More faux news

Two video "news" releases produced by Bush's Interior Department were posted on the Web today.

Published March 17, 2005 7:59PM (EST)

And the hits keep coming on the fake news front. Today, Friends of the Earth posted two Department of Interior-produced video news releases designed to look like objective newscasts. Both fail to inform viewers that they are government produced, instead opting for "reporters" who end the segments with "In Tampa, Pam Forrester reporting," and "This is Porter Versfelt reporting," respectively.

Critics call the prepackaged newscasts propaganda. And according to guidelines established by the Public Relations Society of America for video news releases, "Organizations that prepare VNRs should not use the word 'reporting' if the narrator is not a reporter." The Government Accountability Office came to the same conclusion in a ruling last year. But the Department of Justice last week overruled the GAO, informing federal agencies that they did not have to identify themselves in scripts for video news releases.

On Sunday, the New York Times reported "at least 20 federal agencies, including the Defense Department and the Census Bureau, have made and distributed hundreds of television news segments in the past four years, records and interviews show.
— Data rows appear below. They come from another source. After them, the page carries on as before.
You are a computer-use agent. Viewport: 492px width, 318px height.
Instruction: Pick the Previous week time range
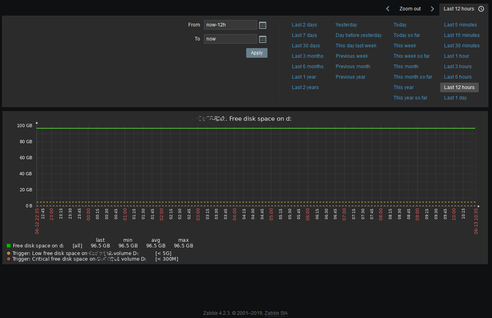click(351, 56)
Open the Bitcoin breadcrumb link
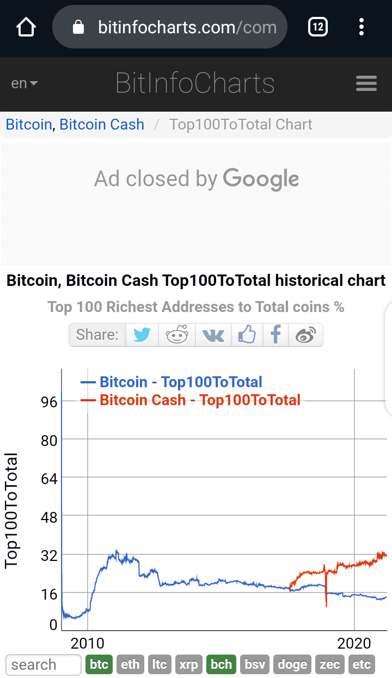Image resolution: width=392 pixels, height=678 pixels. 29,124
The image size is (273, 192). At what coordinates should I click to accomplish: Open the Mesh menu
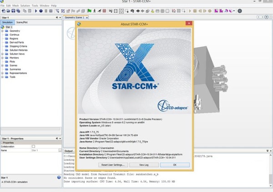point(15,5)
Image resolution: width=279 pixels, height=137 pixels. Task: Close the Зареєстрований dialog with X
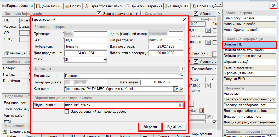coord(184,20)
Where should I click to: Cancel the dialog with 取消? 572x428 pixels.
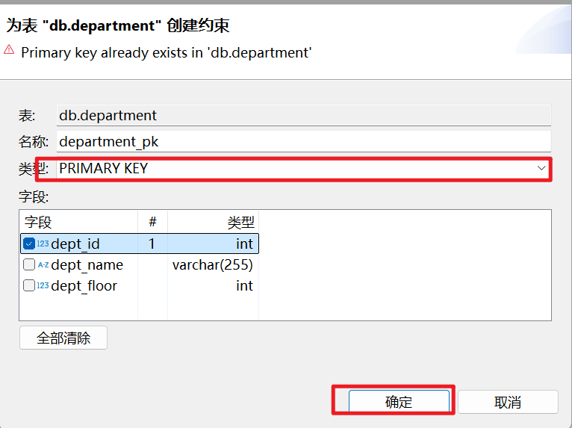508,402
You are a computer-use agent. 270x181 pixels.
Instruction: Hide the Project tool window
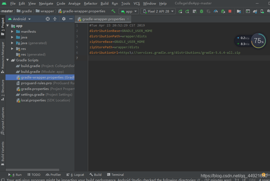[71, 19]
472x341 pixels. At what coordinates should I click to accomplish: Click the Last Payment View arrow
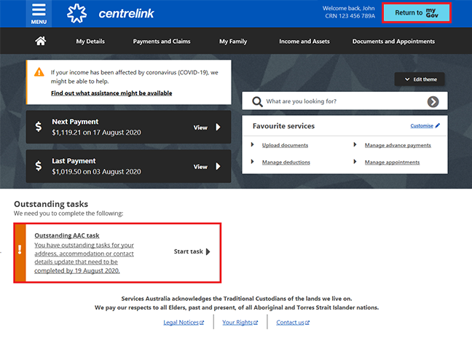point(217,167)
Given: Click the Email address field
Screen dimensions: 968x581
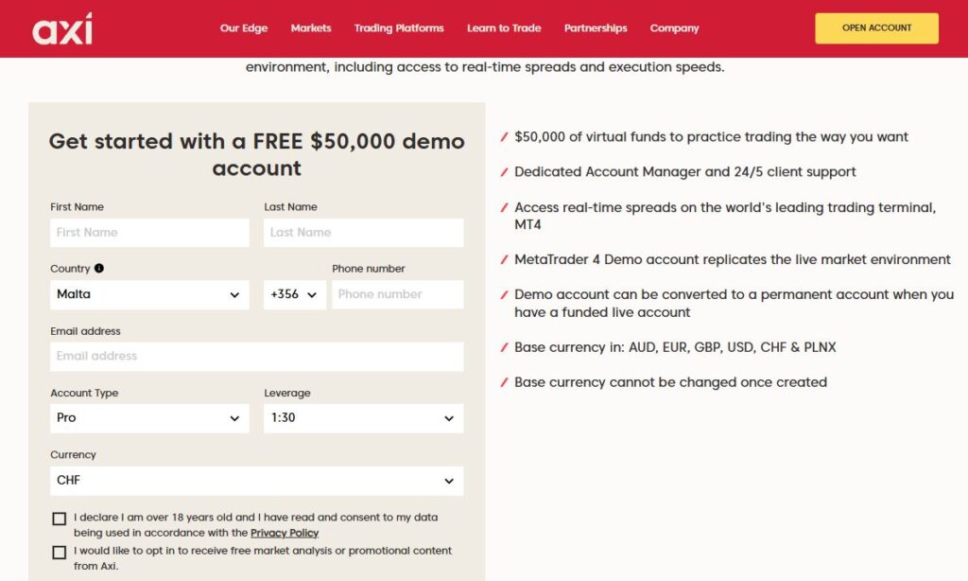Looking at the screenshot, I should (x=256, y=357).
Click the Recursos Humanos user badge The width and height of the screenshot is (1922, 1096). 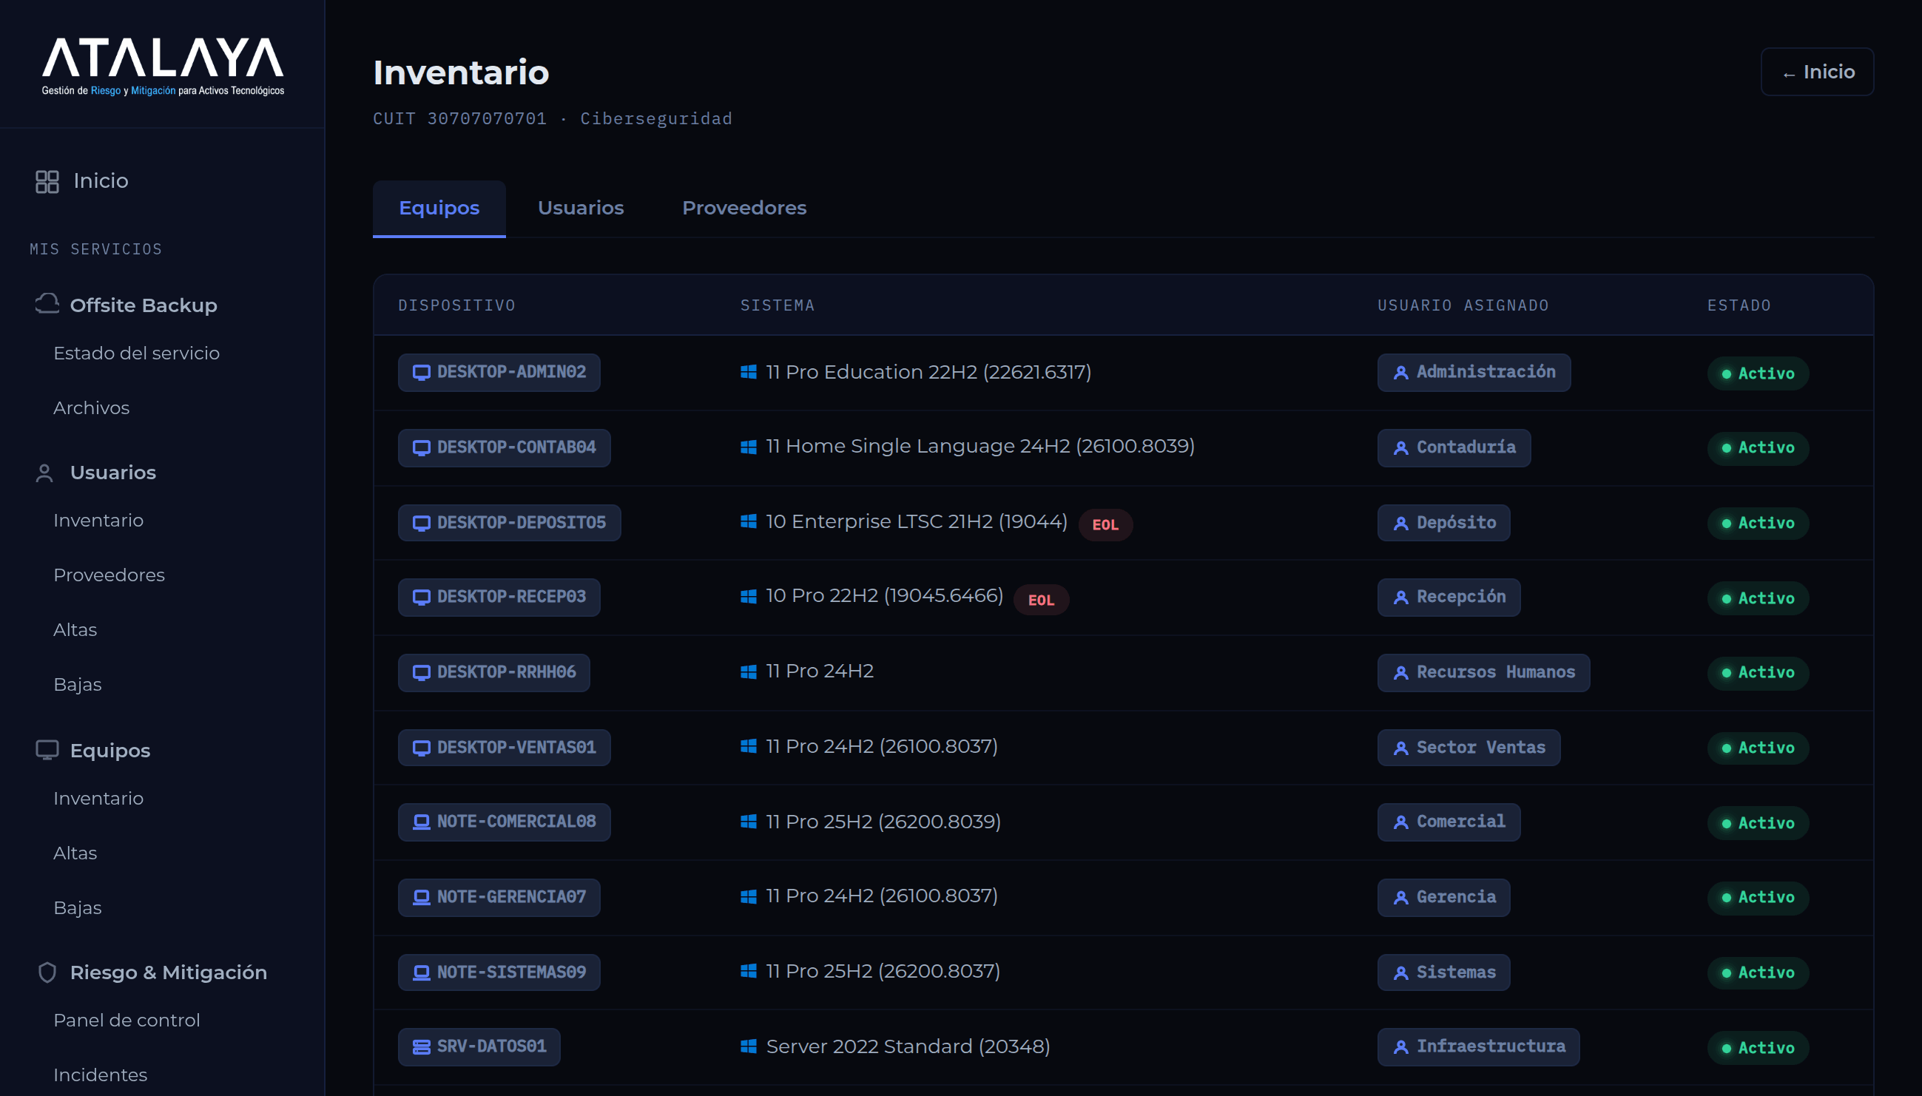pyautogui.click(x=1484, y=672)
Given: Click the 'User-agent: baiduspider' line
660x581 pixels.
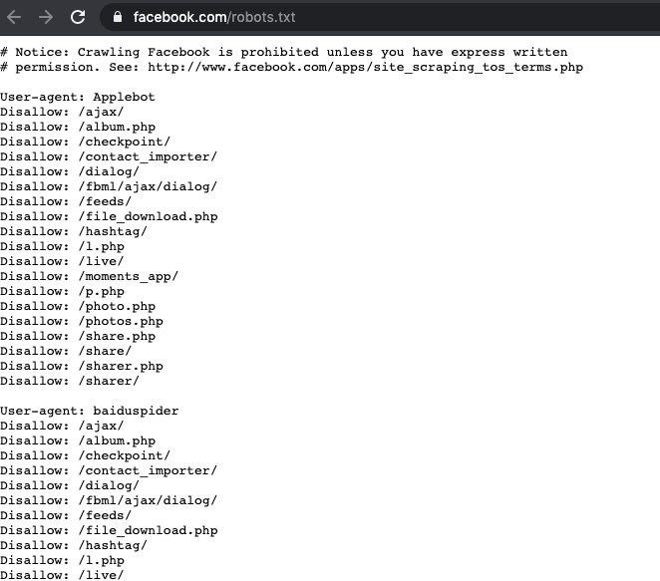Looking at the screenshot, I should pyautogui.click(x=90, y=411).
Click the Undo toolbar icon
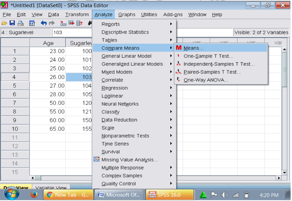This screenshot has height=201, width=292. (44, 23)
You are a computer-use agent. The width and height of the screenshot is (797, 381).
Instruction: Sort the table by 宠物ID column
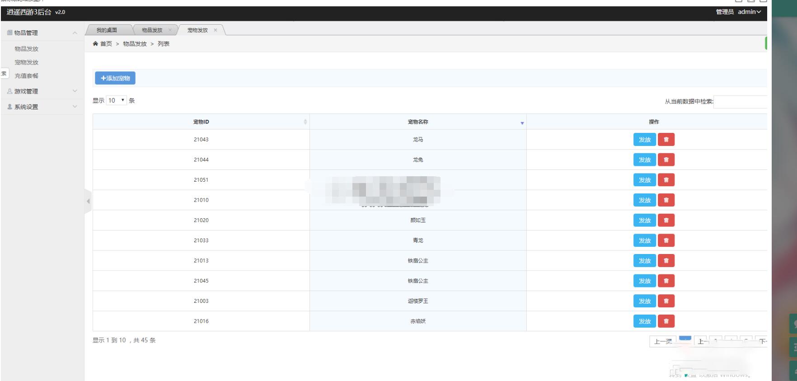pyautogui.click(x=201, y=122)
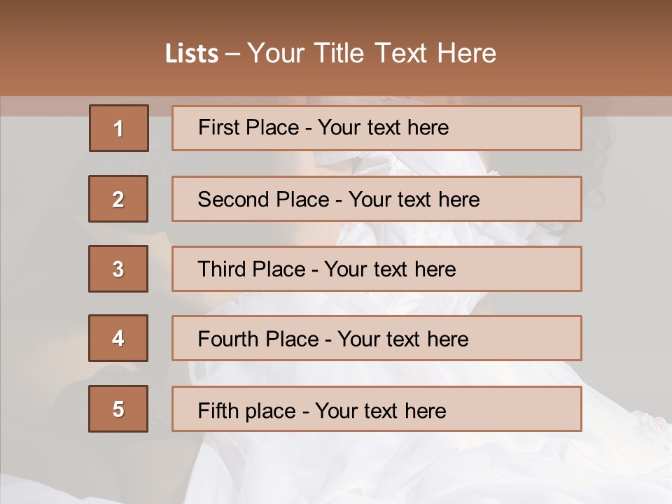This screenshot has height=504, width=672.
Task: Click the word 'Fourth' in list item four
Action: (x=228, y=339)
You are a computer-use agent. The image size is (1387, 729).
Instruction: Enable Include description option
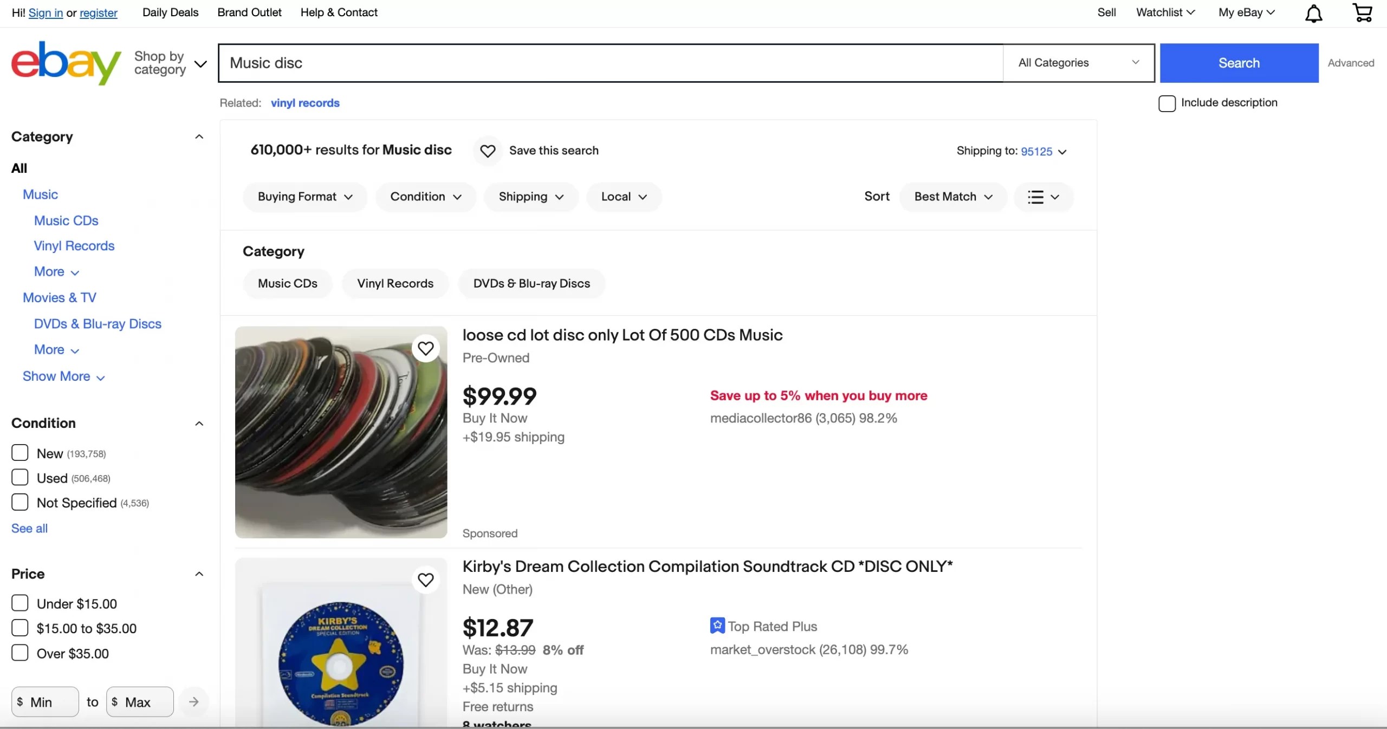tap(1166, 103)
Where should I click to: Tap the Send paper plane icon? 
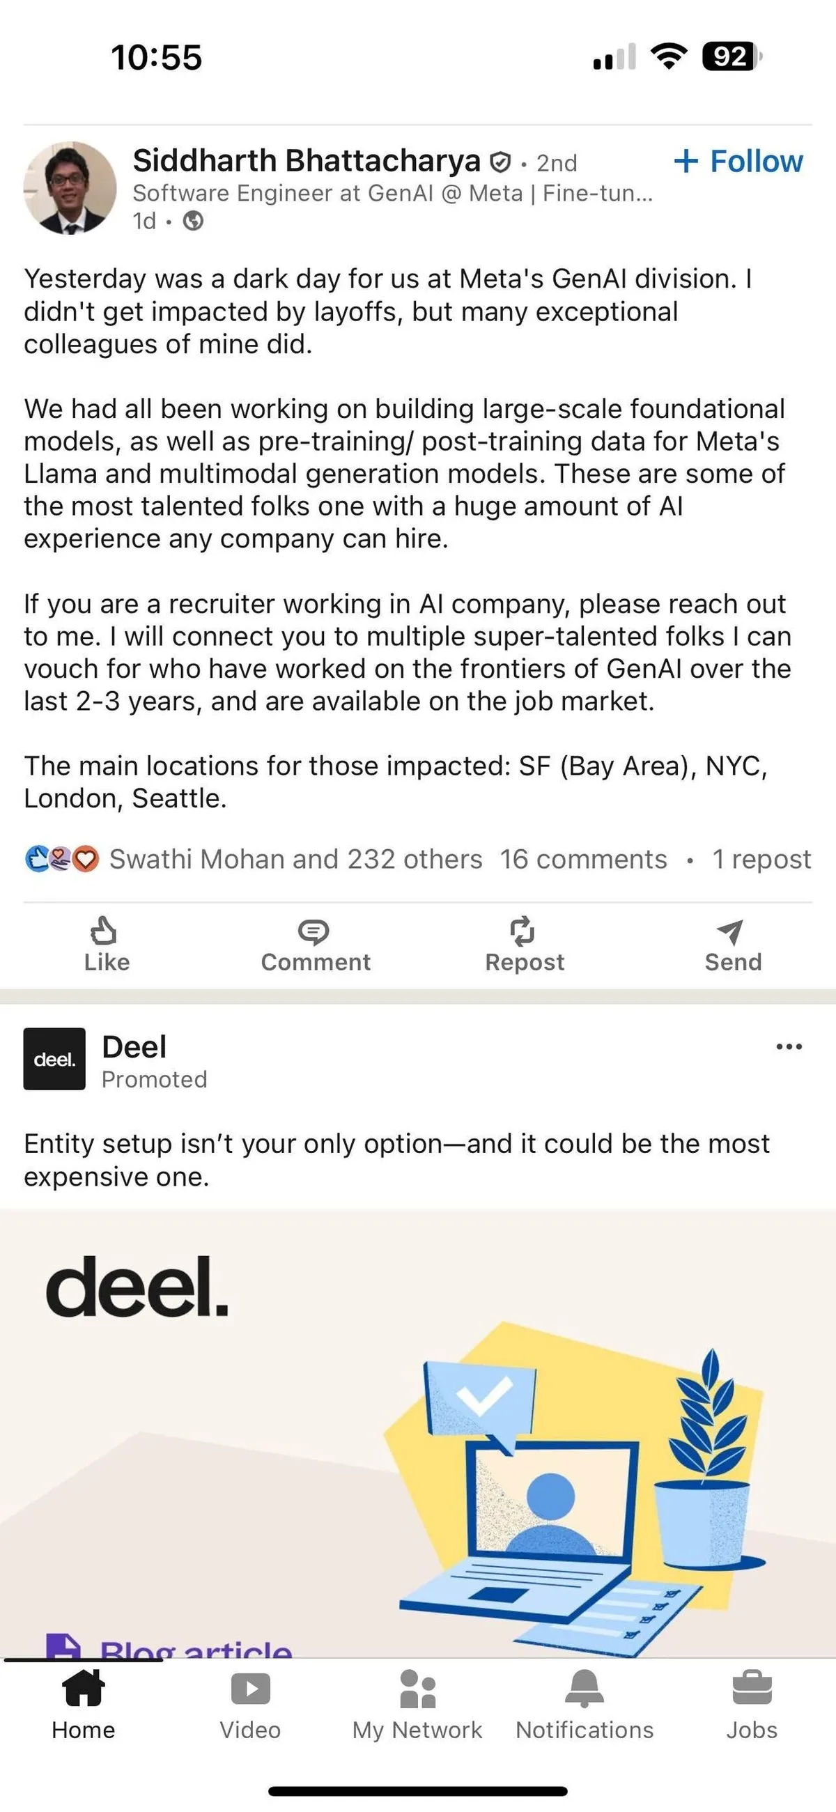pos(730,932)
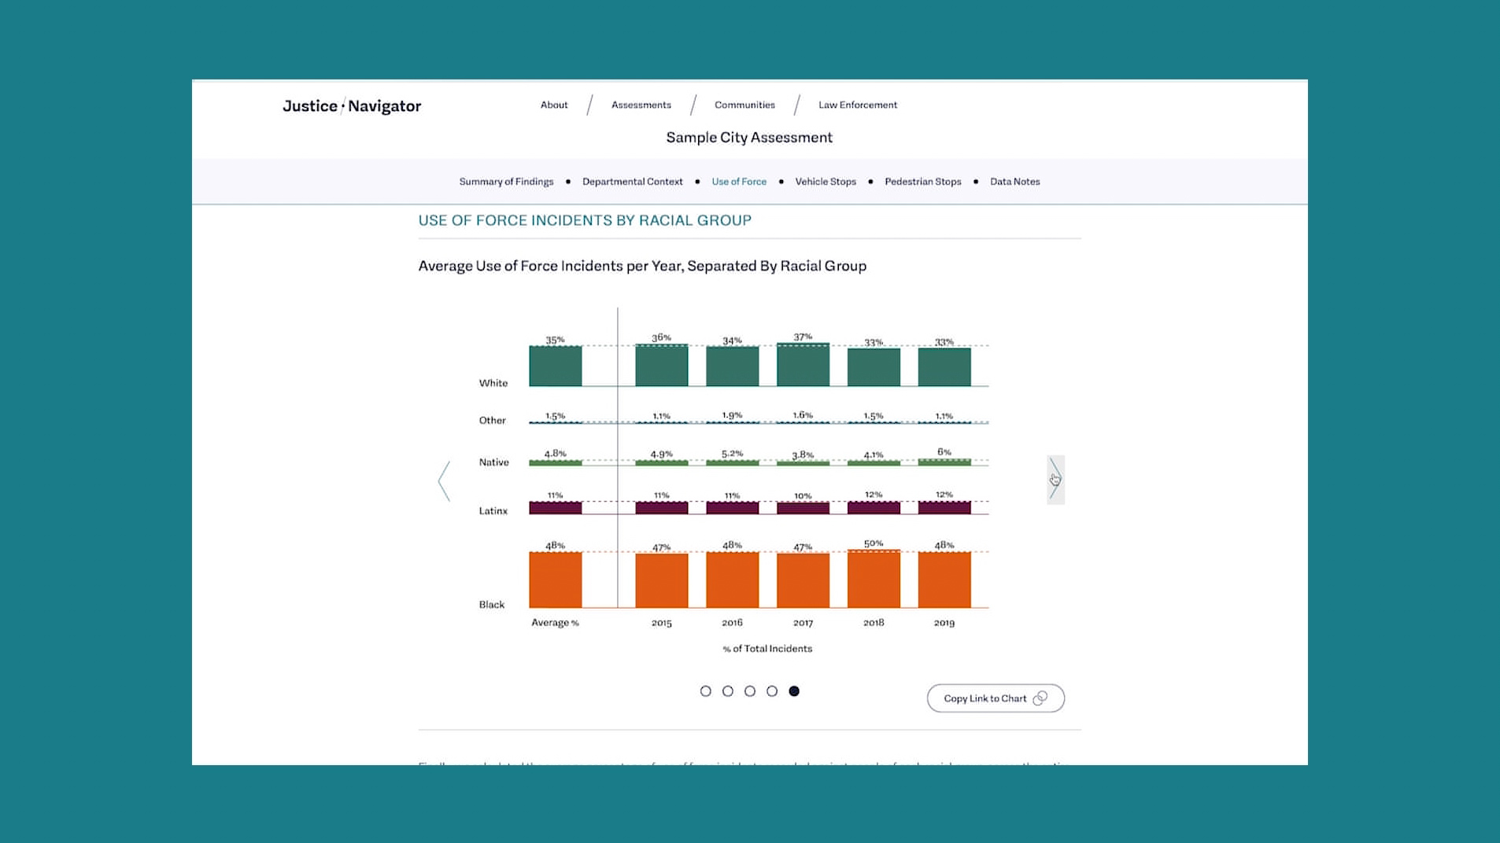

Many were subsequently broadcast on local stations across the country without any acknowledgement of the government's role in their production."

The DOI's faux news segments were not mentioned specifically in the Times roundup of video news releases, and whether they were included in the total number is unclear. But the DOI reports do fit a pattern of VNRs that seem to go out of their way to camouflage their origin.

"The American people deserve to know when their tax dollars are being used to create government propaganda that they are unknowingly watching on TV," said Korey Hartwich, policy analyst at Friends of the Earth, in a statement posted on the group's Web site. "The GAO has already said that the government should not be producing this kind of propaganda. It's time for the Bush administration to put a stop to it, in every department of government."


By Eric Boehlert

Eric Boehlert, a former senior writer for Salon, is the author of "Lapdogs: How the Press Rolled Over for Bush."